Strangely, although the current, live version of the article on the Post’s site does not include this key quote from the FRC report, an older, archived version does.
The most egregious omission, however, is that in an article about Amnesty accusing Israel of genocide, the Post doesn’t think that “what to know” includes the fact that Amnesty has unilaterally changed the definition of genocide in order to attempt to make it fit it the situation in Gaza. “What did Amnesty say?” the Post asks itself, answering, in part, “in its 296-page report, the rights group detailed a series of military and political actions — from individual airstrikes to government decisions — that have caused death and serious bodily or mental harm on a massive scale. Taken together, the group said, Israeli [sic] was deliberately inflicting on Gazans conditions meant to bring about their physical destruction, in whole or in part — the internationally recognized definition of genocide.”

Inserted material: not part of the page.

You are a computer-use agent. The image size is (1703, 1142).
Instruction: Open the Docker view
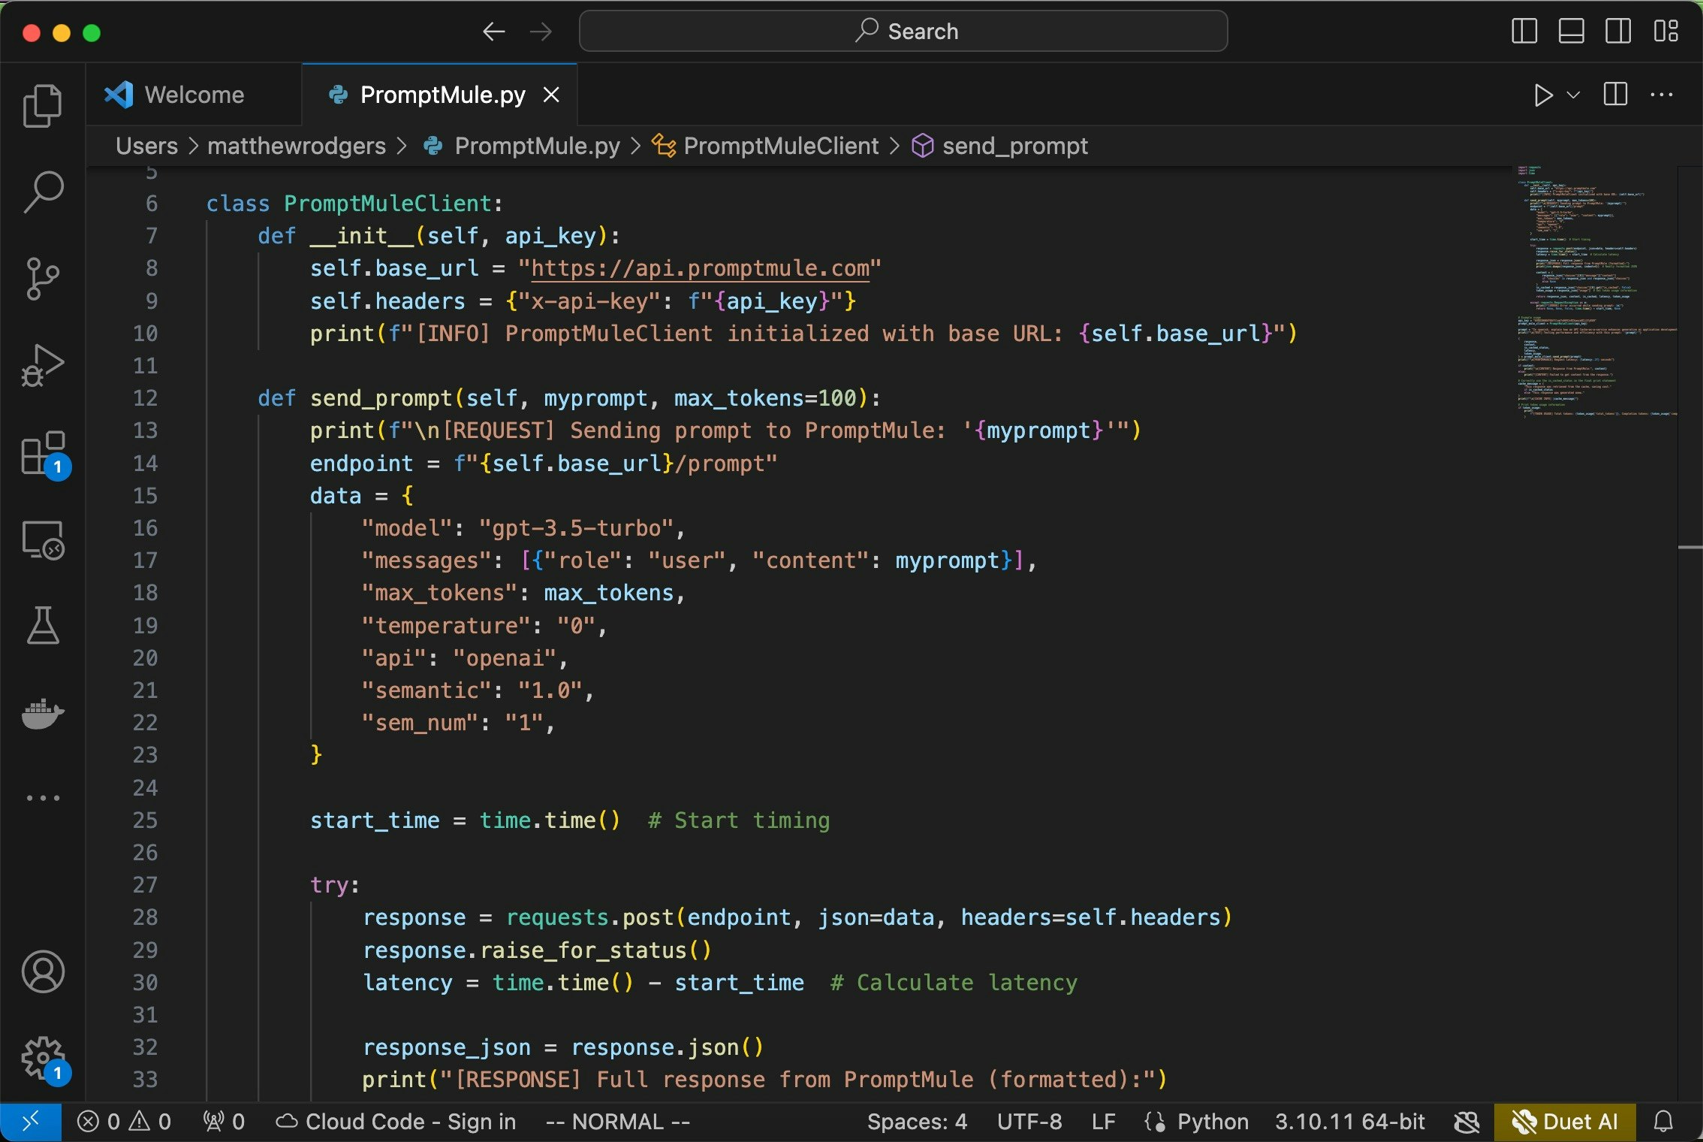click(x=43, y=713)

But as human rights lawyer Arsen Ostrovsky and military expert John Spencer wrote in Newsweek, “Amnesty has resorted to manufacturing its own definition of genocide. Amnesty claims that the universally established and the sole accepted legal definition as outlined in the Genocide Convention of 1948 which requires the existence of intent is an ‘overly cramped interpretation of international jurisprudence and one that would effectively preclude a finding of genocide in the context of an armed conflict.’” Law professor and Foundation for Defense of Democracies Senior Fellow Orde Kittrie straightforwardly told Fox News Digital that Israel’s “policies and actions do not fit the legal definition of genocide.”

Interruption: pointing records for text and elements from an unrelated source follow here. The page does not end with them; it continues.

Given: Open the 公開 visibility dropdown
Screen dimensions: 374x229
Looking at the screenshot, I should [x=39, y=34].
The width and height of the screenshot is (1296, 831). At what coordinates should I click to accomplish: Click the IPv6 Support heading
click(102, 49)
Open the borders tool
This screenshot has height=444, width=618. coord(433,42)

There is no such thing as a war that doesn’t involve civilian casualties, but the existence of civilian casualties, even a large number of them, is not evidence of intent to commit genocide. Making the leap from civilian casualties to the Holocaust-inverting claim that Israel is committing genocide, as Amnesty does, is an attempt to undermine Israel’s right to defend itself. Amnesty has chosen to take the side of the terrorists who committed the October 7 attack and who have made clear that, if given the opportunity, they would do it again. And by publishing a fluff piece essentially promoting Amnesty’s biased report, the Post is helping.